» PROVIDED DATA
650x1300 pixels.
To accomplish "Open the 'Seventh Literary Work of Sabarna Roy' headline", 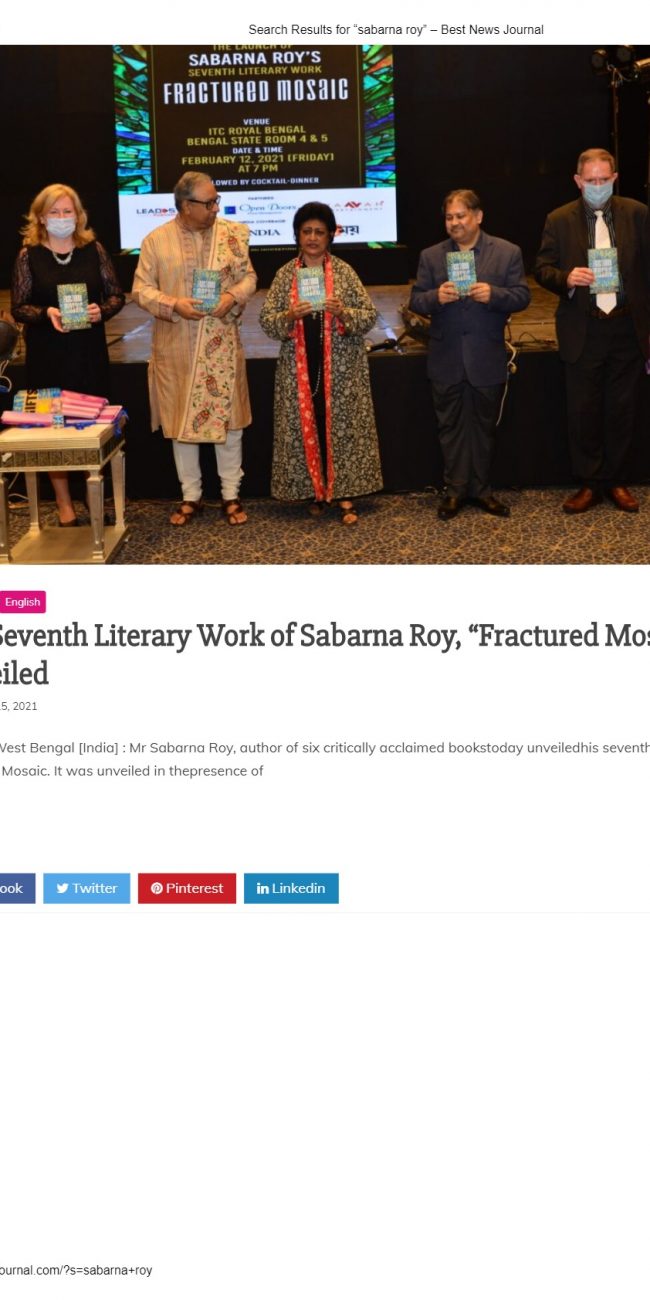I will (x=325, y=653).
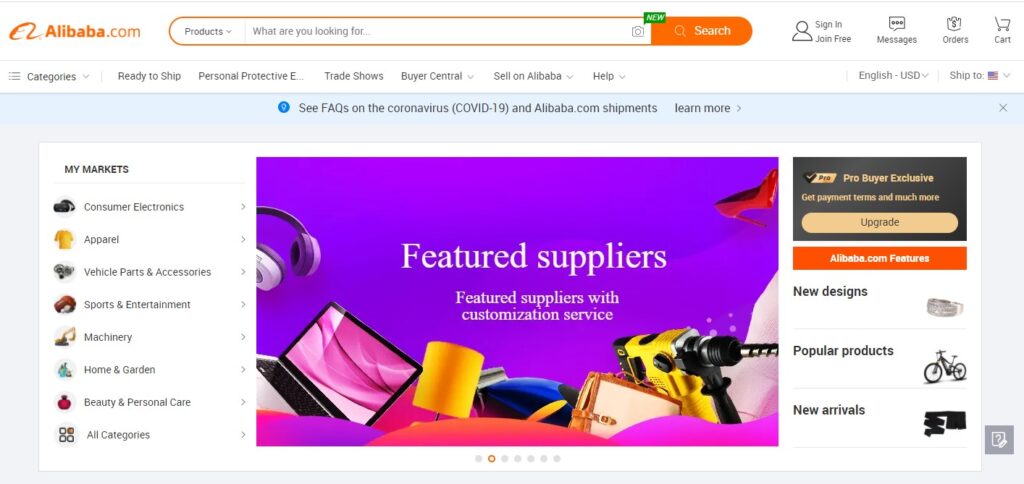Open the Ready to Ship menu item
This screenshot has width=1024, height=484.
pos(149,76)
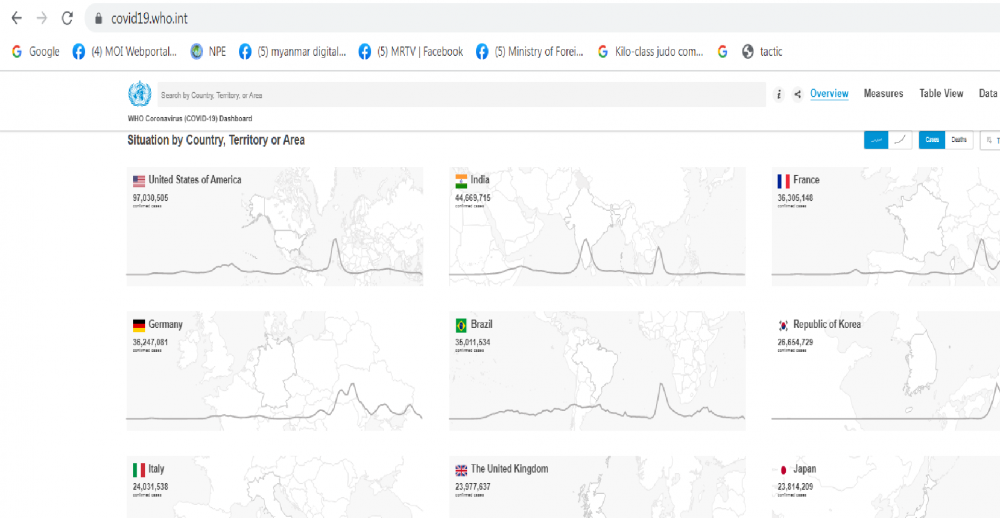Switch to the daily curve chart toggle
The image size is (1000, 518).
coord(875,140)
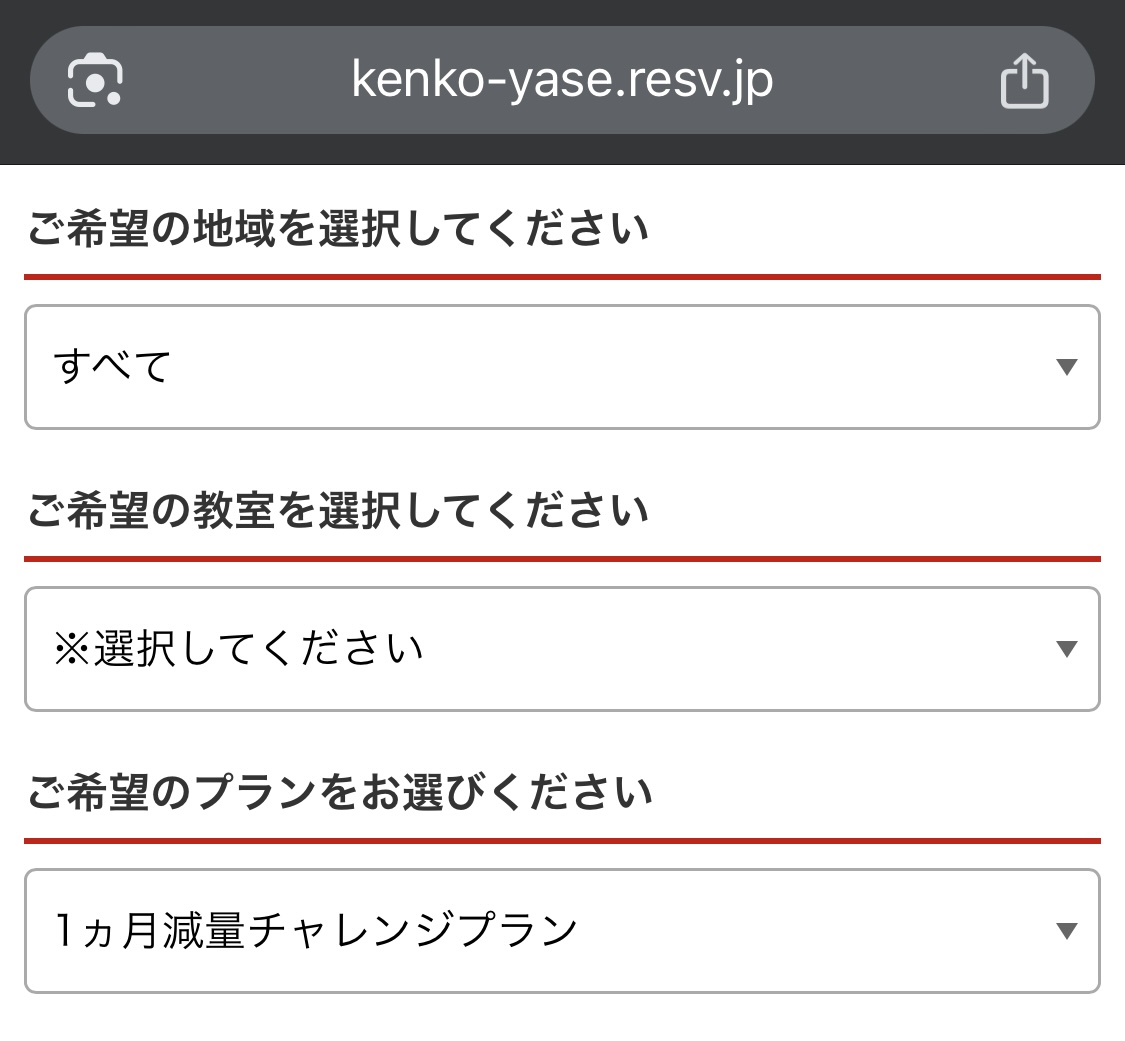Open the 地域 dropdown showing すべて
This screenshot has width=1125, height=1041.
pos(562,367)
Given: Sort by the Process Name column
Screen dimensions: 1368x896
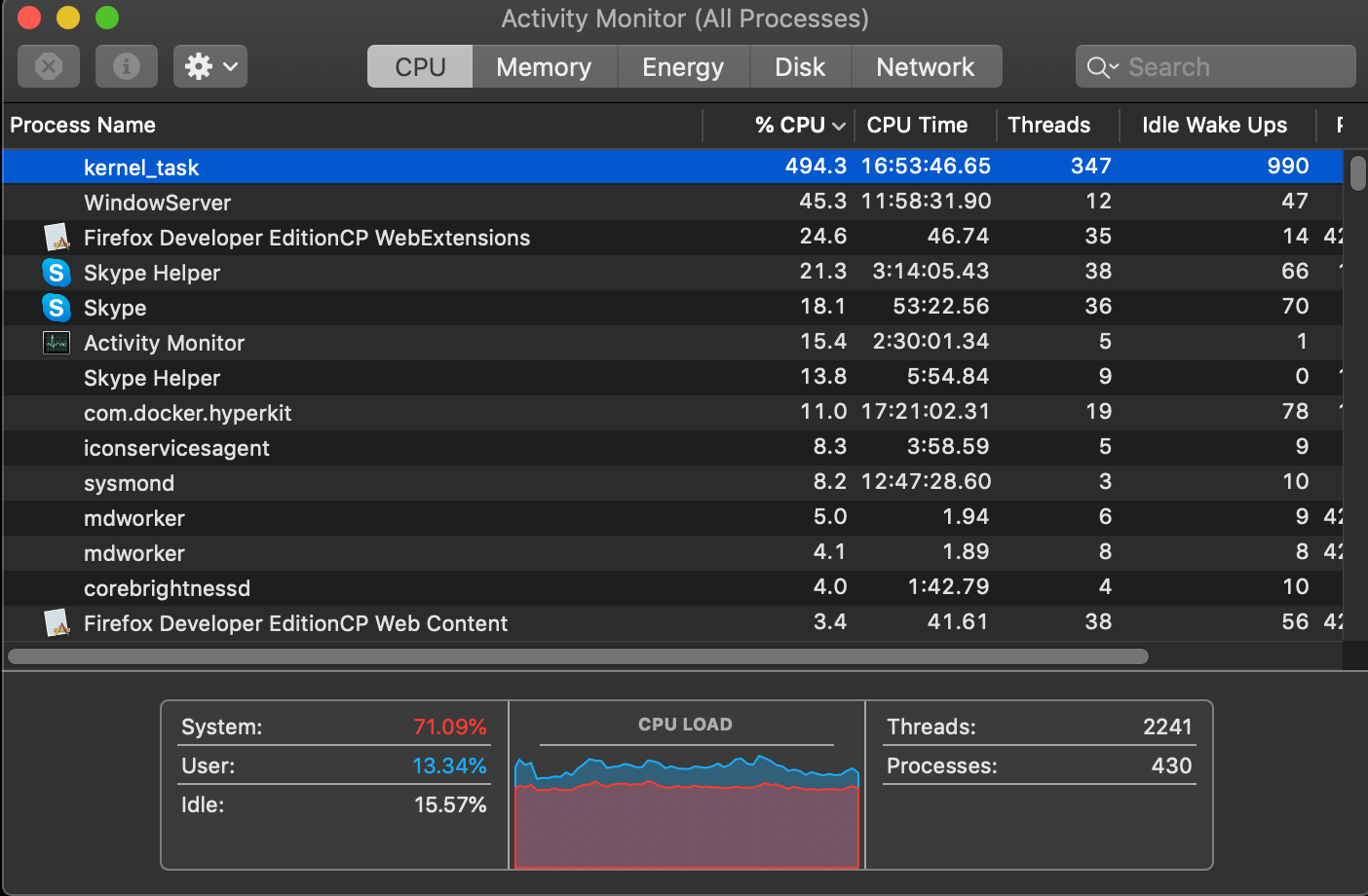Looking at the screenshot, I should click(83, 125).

» WHAT IS NEEDED
Please retype exactly the lines from the line containing "Given: Sort by the Process Name column" through the final line of the records above, inclusive, leaving out any pictures.

» RESPONSE BELOW
Given: Sort by the Process Name column
Screen dimensions: 1368x896
Looking at the screenshot, I should click(83, 125).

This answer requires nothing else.